Associate Justice Harry A. Blackmun announced last week that he will retire from the U.S. Supreme Court at the end of its current term, giving President Clinton his second opportunity in as many years to nominate a new justice.
Justice Blackmun, appointed by President Nixon in 1970, is a lifelong Republican who was once considered conservative but has become the Court’s most liberal member in recent years.
The Minnesota native is best known as the author of Roe v. Wade, the 1973 ruling that declared laws barring abortion to be an unconstitutional infringement of privacy rights. He has not written majority opinions in many key education cases during his 24-year tenure on the High Court.
One exception was a 5-to-4 decision in a 1982 case involving a Washington State ballot initiative that barred mandatory busing for desegregation.
Justice Blackmun’s majority opinion in Washington v.
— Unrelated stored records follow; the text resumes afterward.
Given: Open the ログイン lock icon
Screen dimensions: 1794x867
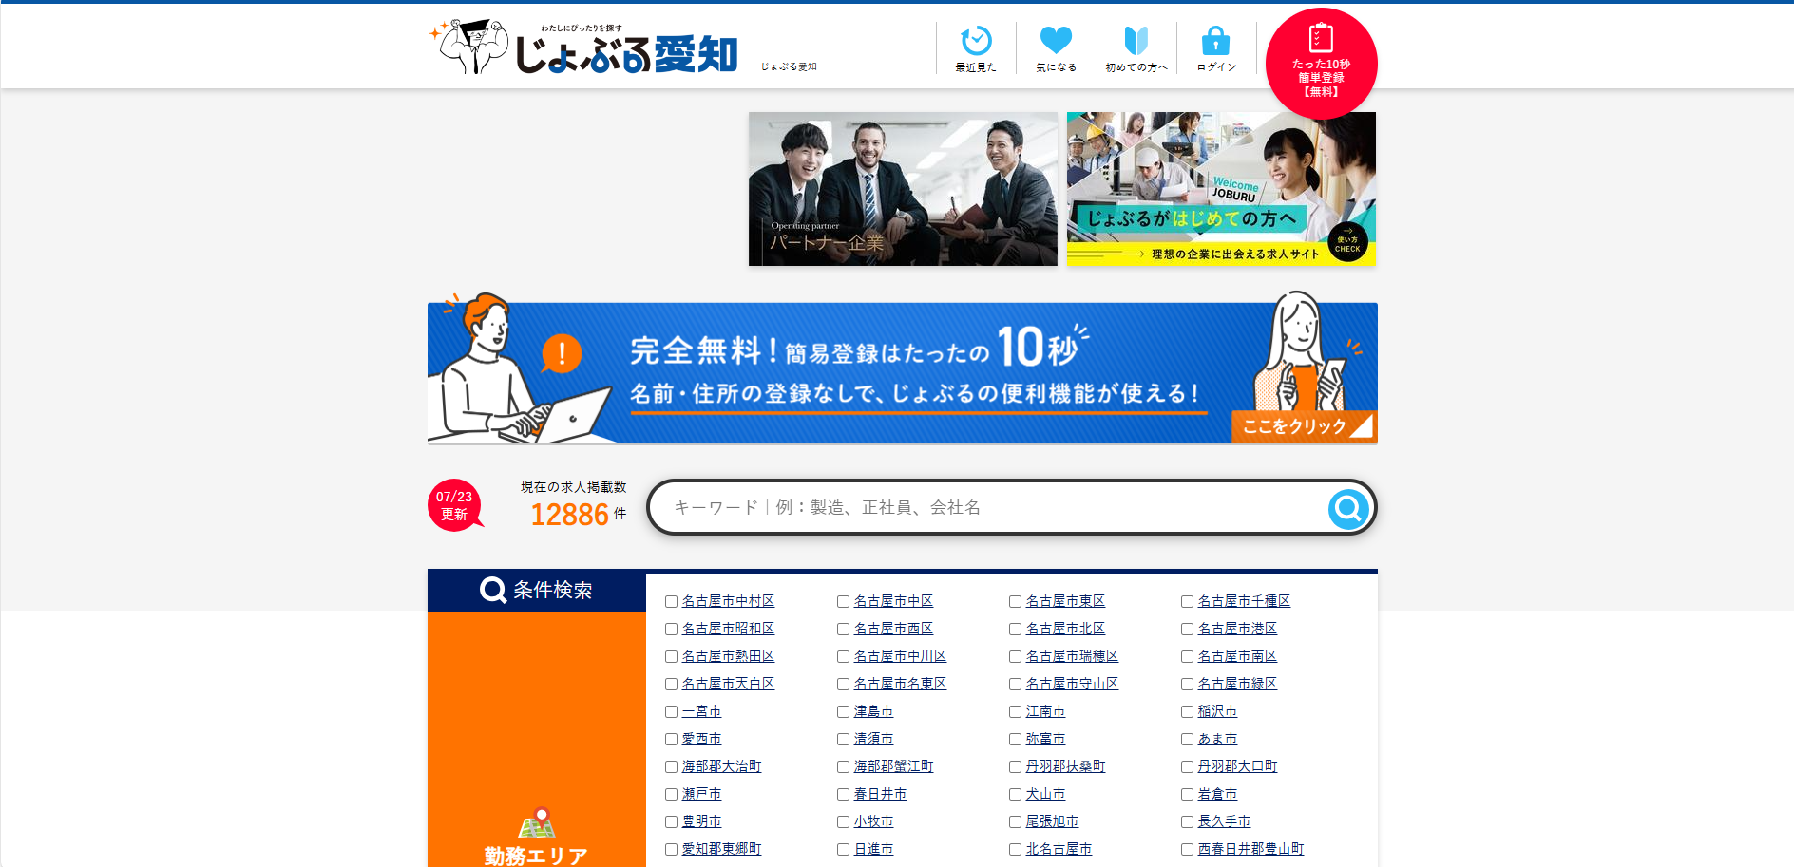Looking at the screenshot, I should 1215,41.
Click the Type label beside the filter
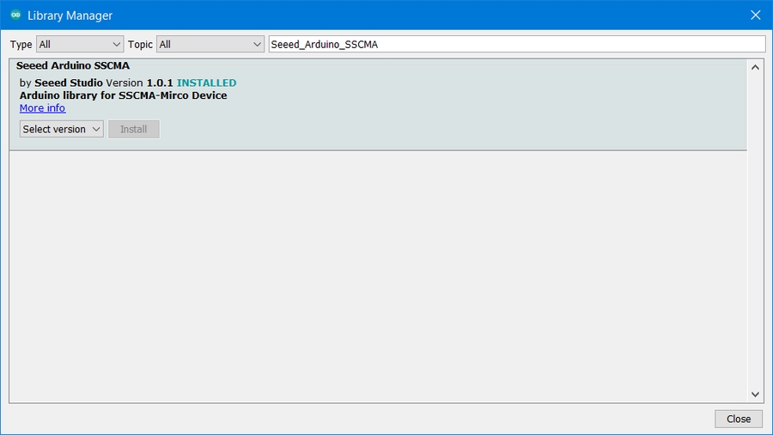The height and width of the screenshot is (435, 773). (21, 45)
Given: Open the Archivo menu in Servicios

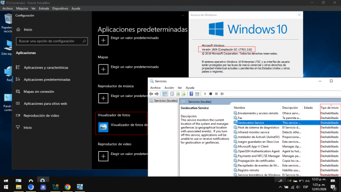Looking at the screenshot, I should click(155, 87).
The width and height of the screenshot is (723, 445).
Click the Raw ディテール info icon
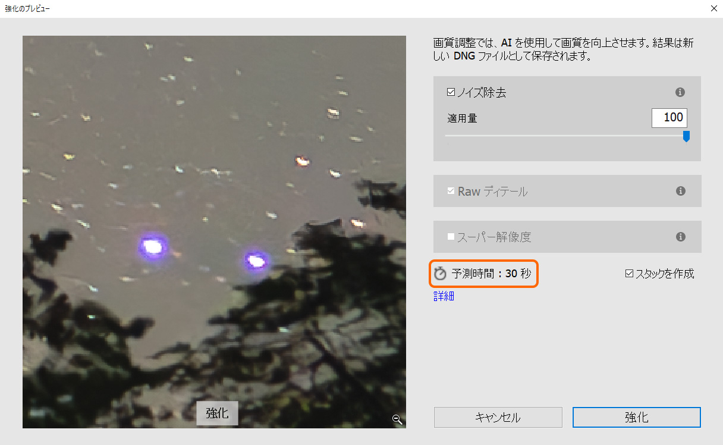pyautogui.click(x=681, y=191)
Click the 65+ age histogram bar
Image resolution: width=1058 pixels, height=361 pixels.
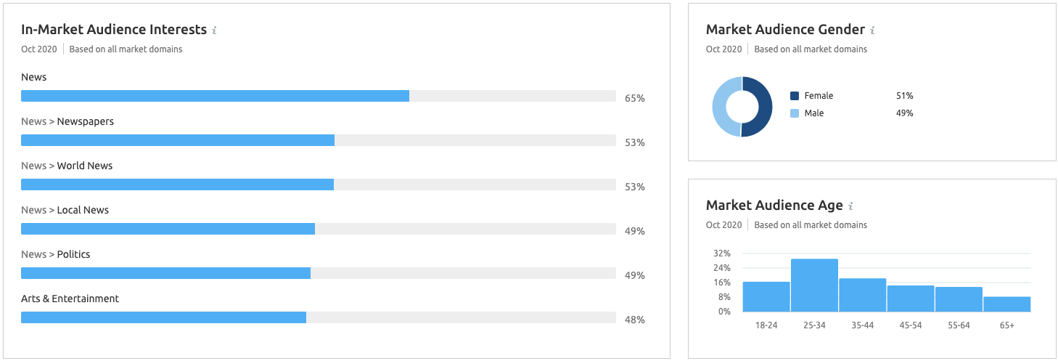coord(1007,304)
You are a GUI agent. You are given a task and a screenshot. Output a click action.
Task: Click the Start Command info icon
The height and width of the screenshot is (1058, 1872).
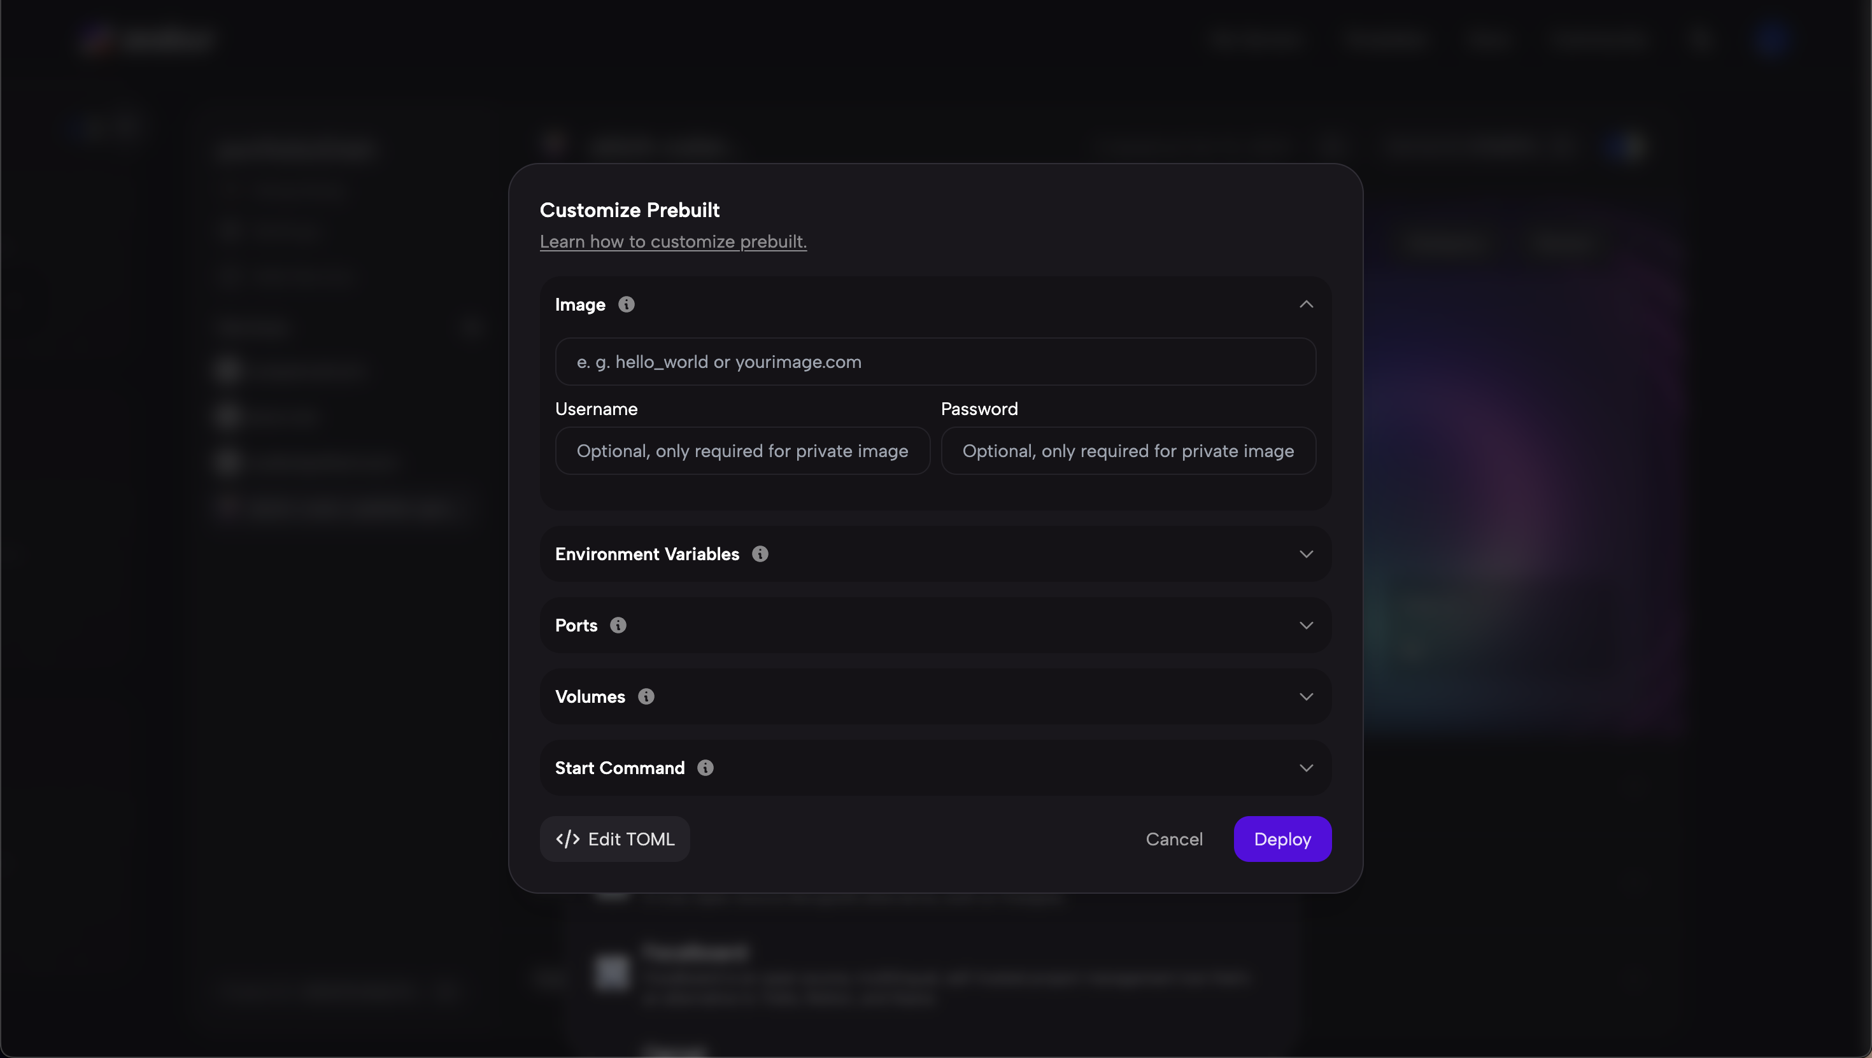pyautogui.click(x=706, y=767)
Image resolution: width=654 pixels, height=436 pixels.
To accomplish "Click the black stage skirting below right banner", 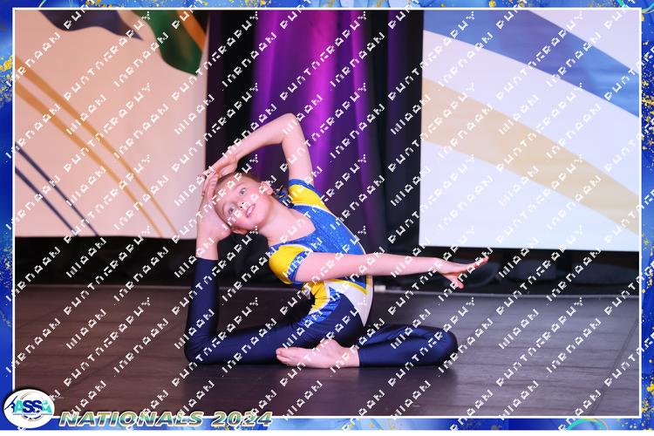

Seattle School District No. 1 found that the initiative violated the equal-protection clause of the 14th Amendment because it reallocated power from local school districts to the state in a way that put a burden on the interests of a minority group.
Two years ago, in a desegregation case from suburban Atlanta, Justice Blackmun wrote a concurrence to emphasize what factors judges should consider before releasing districts from court supervision.
“An integrated school system is no less desirable because it is difficult to achieve, and it is no less a constitutional imperative because that imperative has gone unmet for 38 years,’' he wrote in Freeman v. Pitts.
Church-State Separation
Justice Blackmun has been a staunch defender of the separation of church and state, voting with the five-member majority in the 1992 decision holding that a cleric’s prayers at a Rhode Island graduation ceremony were an unconstitutional establishment of religion.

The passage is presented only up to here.